Directions for this task: Copy out the lines of the records below, and only those lines, from the one with "Task: Open the Analyses sidebar item" through the one with "Given: Click the 行号 column header", exactly as they appear.

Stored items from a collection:
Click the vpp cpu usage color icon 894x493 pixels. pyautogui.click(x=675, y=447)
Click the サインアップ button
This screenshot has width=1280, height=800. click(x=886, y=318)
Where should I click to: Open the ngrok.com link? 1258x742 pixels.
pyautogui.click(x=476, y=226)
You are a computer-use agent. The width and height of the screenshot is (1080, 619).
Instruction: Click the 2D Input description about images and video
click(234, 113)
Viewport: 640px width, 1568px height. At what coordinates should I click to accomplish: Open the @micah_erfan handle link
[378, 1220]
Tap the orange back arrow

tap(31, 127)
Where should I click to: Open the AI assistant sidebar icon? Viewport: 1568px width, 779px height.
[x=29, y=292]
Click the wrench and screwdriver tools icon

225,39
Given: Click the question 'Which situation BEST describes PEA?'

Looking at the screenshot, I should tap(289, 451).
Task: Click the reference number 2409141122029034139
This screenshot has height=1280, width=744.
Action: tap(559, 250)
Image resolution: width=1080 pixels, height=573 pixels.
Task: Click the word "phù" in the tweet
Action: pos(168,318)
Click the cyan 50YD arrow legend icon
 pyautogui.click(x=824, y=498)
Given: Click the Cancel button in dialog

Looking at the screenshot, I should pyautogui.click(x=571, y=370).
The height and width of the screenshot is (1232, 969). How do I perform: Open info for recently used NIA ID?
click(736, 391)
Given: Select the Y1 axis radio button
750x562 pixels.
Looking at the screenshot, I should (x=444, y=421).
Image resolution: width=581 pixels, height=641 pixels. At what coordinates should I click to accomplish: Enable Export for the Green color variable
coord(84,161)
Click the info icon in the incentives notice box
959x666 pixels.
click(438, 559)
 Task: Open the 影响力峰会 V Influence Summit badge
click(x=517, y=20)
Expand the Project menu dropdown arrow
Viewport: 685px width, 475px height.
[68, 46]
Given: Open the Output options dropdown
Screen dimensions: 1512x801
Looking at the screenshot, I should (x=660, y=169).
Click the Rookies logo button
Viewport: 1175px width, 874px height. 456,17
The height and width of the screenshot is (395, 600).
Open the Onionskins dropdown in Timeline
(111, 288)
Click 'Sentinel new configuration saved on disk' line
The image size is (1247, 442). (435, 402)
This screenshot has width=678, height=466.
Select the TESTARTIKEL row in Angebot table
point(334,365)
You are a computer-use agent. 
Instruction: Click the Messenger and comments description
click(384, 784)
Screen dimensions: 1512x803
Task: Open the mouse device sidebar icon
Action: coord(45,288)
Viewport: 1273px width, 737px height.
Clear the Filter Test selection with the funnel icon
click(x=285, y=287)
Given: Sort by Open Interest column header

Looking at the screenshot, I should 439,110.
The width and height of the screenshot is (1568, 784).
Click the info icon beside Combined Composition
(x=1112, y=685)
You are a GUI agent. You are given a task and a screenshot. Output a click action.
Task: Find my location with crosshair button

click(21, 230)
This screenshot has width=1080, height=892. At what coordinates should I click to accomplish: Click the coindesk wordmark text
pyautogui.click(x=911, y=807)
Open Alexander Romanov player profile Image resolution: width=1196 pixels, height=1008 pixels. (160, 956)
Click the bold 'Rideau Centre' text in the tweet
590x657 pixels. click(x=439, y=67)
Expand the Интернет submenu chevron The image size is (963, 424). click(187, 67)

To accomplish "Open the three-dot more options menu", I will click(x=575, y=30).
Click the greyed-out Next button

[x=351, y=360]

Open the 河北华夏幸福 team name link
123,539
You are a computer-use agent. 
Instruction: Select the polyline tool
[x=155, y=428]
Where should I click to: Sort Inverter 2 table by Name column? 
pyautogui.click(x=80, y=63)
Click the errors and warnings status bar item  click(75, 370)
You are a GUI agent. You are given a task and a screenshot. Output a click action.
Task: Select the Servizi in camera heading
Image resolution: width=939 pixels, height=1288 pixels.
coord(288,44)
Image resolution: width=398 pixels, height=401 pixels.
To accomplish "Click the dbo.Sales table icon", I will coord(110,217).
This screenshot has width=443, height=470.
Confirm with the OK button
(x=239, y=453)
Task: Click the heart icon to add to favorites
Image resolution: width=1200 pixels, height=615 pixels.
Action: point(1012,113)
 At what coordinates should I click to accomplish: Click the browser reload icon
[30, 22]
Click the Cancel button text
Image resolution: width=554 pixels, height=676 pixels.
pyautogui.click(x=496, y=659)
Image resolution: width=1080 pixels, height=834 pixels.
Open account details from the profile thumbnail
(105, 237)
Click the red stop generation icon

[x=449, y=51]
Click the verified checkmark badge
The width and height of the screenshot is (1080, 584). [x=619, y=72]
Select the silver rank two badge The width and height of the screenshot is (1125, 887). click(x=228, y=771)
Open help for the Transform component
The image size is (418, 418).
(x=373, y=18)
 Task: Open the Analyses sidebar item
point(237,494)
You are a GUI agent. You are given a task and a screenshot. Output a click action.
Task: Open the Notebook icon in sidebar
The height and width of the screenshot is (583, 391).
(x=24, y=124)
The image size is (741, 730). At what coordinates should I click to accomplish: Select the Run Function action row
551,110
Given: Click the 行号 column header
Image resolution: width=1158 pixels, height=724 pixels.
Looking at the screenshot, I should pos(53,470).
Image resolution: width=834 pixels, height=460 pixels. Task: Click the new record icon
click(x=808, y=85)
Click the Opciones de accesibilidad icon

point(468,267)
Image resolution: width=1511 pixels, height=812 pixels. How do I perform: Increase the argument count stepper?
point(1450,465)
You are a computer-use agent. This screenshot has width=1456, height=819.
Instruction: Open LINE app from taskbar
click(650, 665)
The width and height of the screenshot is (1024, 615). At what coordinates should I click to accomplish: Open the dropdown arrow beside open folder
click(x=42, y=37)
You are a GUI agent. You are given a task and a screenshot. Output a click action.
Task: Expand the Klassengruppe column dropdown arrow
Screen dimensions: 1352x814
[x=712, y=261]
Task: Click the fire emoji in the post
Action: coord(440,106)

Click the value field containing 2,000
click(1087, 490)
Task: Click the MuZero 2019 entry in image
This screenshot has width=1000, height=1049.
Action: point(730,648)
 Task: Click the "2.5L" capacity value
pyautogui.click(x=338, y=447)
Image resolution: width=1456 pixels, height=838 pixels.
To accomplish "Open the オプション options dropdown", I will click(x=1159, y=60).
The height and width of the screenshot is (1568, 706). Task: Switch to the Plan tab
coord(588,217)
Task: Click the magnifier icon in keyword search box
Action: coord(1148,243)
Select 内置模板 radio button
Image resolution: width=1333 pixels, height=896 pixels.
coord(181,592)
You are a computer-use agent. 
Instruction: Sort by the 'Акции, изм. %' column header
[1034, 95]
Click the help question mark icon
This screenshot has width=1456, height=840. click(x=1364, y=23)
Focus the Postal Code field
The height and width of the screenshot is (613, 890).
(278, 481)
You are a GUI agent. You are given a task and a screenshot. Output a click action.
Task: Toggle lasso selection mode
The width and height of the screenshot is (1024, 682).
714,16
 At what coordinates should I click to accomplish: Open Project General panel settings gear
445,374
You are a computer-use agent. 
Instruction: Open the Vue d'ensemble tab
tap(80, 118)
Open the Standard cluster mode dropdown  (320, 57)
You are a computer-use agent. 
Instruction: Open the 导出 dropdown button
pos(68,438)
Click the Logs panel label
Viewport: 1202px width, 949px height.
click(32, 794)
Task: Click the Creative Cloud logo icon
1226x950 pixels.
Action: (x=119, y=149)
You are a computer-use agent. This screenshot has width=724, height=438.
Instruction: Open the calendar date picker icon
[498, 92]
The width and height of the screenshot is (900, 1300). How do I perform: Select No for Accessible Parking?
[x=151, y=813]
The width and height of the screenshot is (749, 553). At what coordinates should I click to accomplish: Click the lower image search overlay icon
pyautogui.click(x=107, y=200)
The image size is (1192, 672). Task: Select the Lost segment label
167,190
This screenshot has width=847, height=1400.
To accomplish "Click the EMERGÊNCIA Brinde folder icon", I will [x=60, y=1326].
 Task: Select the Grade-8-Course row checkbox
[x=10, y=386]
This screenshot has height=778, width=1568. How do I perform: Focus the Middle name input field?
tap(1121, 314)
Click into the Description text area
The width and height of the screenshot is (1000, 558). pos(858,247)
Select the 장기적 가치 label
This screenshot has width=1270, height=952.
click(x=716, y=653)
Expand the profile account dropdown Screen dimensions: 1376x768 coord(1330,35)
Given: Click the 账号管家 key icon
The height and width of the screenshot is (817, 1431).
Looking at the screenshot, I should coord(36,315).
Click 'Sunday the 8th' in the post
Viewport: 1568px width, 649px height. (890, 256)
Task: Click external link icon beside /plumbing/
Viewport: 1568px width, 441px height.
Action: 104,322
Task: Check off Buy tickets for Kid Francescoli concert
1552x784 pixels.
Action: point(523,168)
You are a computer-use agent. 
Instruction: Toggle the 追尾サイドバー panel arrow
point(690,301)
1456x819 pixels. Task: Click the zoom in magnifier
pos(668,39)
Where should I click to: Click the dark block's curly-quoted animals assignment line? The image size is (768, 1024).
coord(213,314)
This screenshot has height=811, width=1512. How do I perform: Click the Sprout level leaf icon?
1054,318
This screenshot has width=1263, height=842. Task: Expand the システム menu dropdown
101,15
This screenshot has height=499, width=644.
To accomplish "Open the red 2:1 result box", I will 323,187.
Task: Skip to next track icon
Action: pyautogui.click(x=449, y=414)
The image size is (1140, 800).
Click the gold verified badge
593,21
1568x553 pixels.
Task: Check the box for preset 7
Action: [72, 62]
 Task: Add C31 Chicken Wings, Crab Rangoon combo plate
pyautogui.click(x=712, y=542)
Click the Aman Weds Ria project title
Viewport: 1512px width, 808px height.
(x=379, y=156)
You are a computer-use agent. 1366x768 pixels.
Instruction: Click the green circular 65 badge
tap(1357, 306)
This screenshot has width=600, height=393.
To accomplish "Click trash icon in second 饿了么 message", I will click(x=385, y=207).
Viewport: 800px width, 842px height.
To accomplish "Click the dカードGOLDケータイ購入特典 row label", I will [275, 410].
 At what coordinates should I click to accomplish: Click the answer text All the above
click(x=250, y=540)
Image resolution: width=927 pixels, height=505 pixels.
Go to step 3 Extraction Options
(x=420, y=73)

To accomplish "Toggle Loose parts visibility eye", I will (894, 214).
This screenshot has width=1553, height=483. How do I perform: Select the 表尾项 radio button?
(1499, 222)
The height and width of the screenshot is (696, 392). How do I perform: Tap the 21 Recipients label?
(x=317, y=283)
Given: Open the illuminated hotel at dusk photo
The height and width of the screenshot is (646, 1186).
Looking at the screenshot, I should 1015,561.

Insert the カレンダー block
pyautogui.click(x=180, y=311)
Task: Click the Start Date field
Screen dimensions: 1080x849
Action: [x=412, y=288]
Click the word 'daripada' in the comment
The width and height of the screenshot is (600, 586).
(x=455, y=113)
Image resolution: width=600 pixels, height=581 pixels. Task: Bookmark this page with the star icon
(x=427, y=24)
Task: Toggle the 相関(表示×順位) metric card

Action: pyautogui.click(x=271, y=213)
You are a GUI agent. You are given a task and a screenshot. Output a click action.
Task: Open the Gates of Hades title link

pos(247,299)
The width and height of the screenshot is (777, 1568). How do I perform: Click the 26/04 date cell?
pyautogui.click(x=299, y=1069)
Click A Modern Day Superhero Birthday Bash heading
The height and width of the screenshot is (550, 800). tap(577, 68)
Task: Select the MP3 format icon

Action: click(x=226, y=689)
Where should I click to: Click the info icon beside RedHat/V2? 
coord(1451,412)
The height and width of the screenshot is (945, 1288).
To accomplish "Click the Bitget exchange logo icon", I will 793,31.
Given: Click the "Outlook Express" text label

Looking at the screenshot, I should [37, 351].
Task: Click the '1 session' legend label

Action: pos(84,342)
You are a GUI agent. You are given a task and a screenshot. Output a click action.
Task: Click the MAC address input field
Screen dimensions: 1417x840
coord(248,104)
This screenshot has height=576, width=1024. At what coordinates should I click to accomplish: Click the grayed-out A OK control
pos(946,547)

Your response:
 Task: Open the Analyses sidebar item
point(237,494)
You are a GUI agent. You are given a task and a screenshot. Output a click action.
Task: Open the Notebook icon in sidebar
The height and width of the screenshot is (583, 391).
(x=24, y=124)
The image size is (741, 730). At what coordinates should I click to accomplish: Select the Run Function action row
551,110
Given: Click the 行号 column header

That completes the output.